- **TASK ITEM**:
Output every line of the data exactly as it appears.

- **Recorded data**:
·····

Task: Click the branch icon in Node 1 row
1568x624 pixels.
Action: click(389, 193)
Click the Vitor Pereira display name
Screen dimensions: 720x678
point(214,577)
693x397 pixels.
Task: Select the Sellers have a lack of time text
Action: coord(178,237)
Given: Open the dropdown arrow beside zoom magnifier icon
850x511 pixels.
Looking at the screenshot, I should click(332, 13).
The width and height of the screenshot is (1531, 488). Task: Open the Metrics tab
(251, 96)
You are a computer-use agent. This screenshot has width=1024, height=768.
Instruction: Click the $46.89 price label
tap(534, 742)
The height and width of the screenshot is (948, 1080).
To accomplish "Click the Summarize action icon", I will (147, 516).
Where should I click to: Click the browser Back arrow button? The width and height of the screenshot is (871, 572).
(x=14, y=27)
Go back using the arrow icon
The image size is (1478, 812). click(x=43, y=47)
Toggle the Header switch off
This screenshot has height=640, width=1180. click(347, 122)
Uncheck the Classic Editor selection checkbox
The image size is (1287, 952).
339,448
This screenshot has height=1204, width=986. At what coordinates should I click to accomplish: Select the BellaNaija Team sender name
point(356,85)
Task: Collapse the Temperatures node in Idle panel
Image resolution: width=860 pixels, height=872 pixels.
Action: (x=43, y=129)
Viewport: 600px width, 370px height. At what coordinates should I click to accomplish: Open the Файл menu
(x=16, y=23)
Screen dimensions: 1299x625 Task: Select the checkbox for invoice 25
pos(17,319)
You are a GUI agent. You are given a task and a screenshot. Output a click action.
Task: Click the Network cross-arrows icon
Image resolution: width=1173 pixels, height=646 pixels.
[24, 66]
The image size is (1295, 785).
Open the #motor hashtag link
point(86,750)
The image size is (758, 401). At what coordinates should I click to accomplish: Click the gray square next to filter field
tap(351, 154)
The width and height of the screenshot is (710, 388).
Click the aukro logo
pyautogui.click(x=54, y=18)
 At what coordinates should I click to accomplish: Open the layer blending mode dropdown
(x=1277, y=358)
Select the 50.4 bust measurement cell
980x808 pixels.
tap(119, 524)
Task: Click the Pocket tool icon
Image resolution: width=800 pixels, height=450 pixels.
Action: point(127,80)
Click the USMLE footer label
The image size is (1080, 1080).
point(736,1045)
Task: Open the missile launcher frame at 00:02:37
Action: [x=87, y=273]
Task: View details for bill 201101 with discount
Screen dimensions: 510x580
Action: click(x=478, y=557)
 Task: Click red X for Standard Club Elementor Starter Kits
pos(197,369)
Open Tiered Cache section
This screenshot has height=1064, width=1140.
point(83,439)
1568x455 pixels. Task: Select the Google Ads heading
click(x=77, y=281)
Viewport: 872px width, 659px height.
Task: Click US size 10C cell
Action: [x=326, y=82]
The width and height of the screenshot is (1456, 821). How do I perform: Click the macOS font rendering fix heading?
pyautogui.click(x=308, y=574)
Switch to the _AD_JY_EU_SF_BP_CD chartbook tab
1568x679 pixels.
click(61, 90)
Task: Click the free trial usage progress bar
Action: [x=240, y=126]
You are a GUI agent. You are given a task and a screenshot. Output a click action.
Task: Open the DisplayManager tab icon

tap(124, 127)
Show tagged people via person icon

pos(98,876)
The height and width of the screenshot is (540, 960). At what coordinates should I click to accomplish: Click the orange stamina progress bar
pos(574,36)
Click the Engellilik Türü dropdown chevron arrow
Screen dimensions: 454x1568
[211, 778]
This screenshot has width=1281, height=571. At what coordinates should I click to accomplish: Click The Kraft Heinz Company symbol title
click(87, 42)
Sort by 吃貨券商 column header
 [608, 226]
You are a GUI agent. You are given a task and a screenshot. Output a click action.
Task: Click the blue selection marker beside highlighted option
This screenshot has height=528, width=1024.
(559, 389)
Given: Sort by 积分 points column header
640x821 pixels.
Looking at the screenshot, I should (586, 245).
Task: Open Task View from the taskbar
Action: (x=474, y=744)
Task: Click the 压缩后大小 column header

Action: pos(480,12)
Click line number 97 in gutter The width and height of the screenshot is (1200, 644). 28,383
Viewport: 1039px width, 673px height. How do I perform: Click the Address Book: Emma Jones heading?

·····

- **REPLY**:
Task: Click the branch icon in Node 1 row
1568x624 pixels.
Action: click(389, 193)
Click the Vitor Pereira display name
Screen dimensions: 720x678
point(214,577)
693x397 pixels.
Task: Select the Sellers have a lack of time text
Action: coord(178,237)
Given: Open the dropdown arrow beside zoom magnifier icon
850x511 pixels.
Looking at the screenshot, I should click(332, 13).
The width and height of the screenshot is (1531, 488). Task: Open the Metrics tab
(251, 96)
You are a computer-use agent. This screenshot has width=1024, height=768.
Instruction: Click the $46.89 price label
tap(534, 742)
The height and width of the screenshot is (948, 1080).
To accomplish "Click the Summarize action icon", I will (147, 516).
Where should I click to: Click the browser Back arrow button? The width and height of the screenshot is (871, 572).
(x=14, y=27)
Go back using the arrow icon
The image size is (1478, 812). click(x=43, y=47)
Toggle the Header switch off
This screenshot has height=640, width=1180. click(347, 122)
Uncheck the Classic Editor selection checkbox
The image size is (1287, 952).
339,448
This screenshot has height=1204, width=986. At what coordinates should I click to accomplish: Select the BellaNaija Team sender name
point(356,85)
Task: Collapse the Temperatures node in Idle panel
Image resolution: width=860 pixels, height=872 pixels.
Action: (x=43, y=129)
Viewport: 600px width, 370px height. At what coordinates should I click to accomplish: Open the Файл menu
(x=16, y=23)
Screen dimensions: 1299x625 Task: Select the checkbox for invoice 25
pos(17,319)
You are a GUI agent. You are given a task and a screenshot. Output a click action.
Task: Click the Network cross-arrows icon
Image resolution: width=1173 pixels, height=646 pixels.
[24, 66]
The image size is (1295, 785).
Open the #motor hashtag link
point(86,750)
The image size is (758, 401). At what coordinates should I click to accomplish: Click the gray square next to filter field
tap(351, 154)
The width and height of the screenshot is (710, 388).
Click the aukro logo
pyautogui.click(x=54, y=18)
 At what coordinates should I click to accomplish: Open the layer blending mode dropdown
(x=1277, y=358)
Select the 50.4 bust measurement cell
980x808 pixels.
tap(119, 524)
Task: Click the Pocket tool icon
Image resolution: width=800 pixels, height=450 pixels.
Action: point(127,80)
Click the USMLE footer label
The image size is (1080, 1080).
point(736,1045)
Task: Open the missile launcher frame at 00:02:37
Action: [x=87, y=273]
Task: View details for bill 201101 with discount
Screen dimensions: 510x580
Action: click(x=478, y=557)
 Task: Click red X for Standard Club Elementor Starter Kits
pos(197,369)
Open Tiered Cache section
This screenshot has height=1064, width=1140.
point(83,439)
1568x455 pixels. Task: Select the Google Ads heading
click(x=77, y=281)
Viewport: 872px width, 659px height.
Task: Click US size 10C cell
Action: [x=326, y=82]
The width and height of the screenshot is (1456, 821). How do I perform: Click the macOS font rendering fix heading?
pyautogui.click(x=308, y=574)
Switch to the _AD_JY_EU_SF_BP_CD chartbook tab
1568x679 pixels.
click(61, 90)
Task: Click the free trial usage progress bar
Action: [x=240, y=126]
You are a GUI agent. You are given a task and a screenshot. Output a click action.
Task: Open the DisplayManager tab icon

tap(124, 127)
Show tagged people via person icon

pos(98,876)
The height and width of the screenshot is (540, 960). At what coordinates should I click to accomplish: Click the orange stamina progress bar
pos(574,36)
Click the Engellilik Türü dropdown chevron arrow
Screen dimensions: 454x1568
[211, 778]
This screenshot has width=1281, height=571. At what coordinates should I click to accomplish: Click The Kraft Heinz Company symbol title
click(87, 42)
Sort by 吃貨券商 column header
 [608, 226]
You are a GUI agent. You are given a task and a screenshot. Output a click action.
Task: Click the blue selection marker beside highlighted option
This screenshot has height=528, width=1024.
(559, 389)
Given: Sort by 积分 points column header
640x821 pixels.
Looking at the screenshot, I should (586, 245).
Task: Open Task View from the taskbar
Action: (x=474, y=744)
Task: Click the 压缩后大小 column header

Action: pos(480,12)
Click line number 97 in gutter The width and height of the screenshot is (1200, 644). 28,383
Viewport: 1039px width, 673px height. How do I perform: Click the Address Book: Emma Jones heading?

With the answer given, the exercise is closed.